PROVIDED MATERIAL:
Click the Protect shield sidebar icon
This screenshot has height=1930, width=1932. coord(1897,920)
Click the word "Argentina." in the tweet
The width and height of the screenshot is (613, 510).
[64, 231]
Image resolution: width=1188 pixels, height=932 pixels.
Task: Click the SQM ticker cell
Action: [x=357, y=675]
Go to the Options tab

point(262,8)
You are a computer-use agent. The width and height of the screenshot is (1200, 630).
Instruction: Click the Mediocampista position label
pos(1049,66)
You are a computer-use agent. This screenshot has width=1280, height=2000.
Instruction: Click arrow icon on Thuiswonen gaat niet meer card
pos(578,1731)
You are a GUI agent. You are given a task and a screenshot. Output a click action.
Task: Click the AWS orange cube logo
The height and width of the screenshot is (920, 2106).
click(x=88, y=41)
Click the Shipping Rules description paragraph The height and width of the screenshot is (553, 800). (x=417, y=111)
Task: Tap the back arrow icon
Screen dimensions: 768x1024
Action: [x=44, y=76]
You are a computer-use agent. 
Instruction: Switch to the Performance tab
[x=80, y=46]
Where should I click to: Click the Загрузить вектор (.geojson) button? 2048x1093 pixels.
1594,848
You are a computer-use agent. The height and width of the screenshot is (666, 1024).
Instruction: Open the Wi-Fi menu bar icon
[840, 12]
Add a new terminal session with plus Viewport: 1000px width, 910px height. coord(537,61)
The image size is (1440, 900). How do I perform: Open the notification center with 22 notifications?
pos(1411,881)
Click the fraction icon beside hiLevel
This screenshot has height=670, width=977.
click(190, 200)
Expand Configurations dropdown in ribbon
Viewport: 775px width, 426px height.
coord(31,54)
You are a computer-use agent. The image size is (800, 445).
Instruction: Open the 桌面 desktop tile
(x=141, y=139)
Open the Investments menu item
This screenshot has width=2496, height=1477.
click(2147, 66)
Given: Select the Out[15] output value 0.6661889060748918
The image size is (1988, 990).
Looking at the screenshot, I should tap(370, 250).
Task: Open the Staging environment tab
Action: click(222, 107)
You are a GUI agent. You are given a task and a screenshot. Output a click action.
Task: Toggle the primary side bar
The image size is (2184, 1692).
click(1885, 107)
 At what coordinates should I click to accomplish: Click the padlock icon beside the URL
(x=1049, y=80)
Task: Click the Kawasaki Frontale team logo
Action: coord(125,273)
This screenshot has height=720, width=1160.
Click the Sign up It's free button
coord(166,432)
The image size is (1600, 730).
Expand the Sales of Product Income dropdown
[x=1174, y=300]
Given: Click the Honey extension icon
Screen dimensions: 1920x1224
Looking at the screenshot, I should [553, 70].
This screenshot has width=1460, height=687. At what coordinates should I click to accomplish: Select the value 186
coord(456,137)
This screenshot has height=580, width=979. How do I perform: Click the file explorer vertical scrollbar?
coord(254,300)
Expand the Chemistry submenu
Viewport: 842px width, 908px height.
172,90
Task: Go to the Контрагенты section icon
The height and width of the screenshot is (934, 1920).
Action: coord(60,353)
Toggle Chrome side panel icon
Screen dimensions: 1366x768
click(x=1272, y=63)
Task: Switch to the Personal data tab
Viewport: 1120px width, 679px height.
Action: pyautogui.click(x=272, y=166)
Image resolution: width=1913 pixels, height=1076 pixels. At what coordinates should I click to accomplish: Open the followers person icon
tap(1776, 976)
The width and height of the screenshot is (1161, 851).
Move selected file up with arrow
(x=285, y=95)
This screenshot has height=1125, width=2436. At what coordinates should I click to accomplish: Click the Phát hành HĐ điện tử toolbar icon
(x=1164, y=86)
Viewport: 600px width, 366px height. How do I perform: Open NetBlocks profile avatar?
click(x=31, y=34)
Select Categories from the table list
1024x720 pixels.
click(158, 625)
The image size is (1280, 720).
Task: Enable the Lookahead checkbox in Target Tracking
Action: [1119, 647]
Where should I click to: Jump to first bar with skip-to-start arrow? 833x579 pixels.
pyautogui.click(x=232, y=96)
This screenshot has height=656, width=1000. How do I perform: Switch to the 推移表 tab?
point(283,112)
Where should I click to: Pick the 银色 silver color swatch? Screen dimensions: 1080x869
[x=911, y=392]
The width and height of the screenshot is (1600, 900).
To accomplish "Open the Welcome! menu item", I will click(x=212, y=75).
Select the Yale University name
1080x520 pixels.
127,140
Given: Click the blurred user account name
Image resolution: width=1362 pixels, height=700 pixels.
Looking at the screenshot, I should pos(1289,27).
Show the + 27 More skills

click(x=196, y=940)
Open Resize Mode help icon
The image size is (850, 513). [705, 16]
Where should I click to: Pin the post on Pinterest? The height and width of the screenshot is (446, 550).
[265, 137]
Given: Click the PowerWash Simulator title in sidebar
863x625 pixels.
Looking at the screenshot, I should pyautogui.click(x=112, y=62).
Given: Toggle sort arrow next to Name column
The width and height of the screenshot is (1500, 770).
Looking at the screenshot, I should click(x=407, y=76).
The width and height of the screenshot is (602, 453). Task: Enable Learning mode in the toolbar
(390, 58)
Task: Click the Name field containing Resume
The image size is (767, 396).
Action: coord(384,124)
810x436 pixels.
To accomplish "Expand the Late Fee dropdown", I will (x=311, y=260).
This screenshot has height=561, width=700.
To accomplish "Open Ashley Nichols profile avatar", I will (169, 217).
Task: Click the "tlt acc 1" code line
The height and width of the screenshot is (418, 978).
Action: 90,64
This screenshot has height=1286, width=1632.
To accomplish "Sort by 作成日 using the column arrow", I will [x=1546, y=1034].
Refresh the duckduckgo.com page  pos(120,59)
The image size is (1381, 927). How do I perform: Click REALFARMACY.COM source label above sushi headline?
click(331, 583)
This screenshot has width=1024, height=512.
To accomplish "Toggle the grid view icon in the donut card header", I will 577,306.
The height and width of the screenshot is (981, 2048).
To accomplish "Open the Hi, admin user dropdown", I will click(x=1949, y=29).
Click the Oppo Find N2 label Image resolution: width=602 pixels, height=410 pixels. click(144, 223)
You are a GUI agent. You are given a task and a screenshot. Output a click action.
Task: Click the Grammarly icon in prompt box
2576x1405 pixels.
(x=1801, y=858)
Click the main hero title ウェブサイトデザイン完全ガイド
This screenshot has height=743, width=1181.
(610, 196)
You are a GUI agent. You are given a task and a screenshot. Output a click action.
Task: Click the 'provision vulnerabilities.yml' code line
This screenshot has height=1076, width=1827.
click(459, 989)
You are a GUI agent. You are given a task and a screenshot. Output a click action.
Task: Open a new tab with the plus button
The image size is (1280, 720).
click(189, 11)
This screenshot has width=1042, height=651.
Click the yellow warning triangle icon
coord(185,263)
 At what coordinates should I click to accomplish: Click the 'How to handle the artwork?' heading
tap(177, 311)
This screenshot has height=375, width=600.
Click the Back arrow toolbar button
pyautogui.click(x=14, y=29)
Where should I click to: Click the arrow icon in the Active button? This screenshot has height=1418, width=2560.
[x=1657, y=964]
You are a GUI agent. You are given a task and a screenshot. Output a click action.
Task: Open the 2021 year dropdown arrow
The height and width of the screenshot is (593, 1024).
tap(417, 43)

SHORT EXERCISE: List each line above that contains the word "Enable", treating uppercase and lowercase letters as distinct.

SOLVED PROBLEM:
Task: Enable the Lookahead checkbox in Target Tracking
The width and height of the screenshot is (602, 453). Task: Enable Learning mode in the toolbar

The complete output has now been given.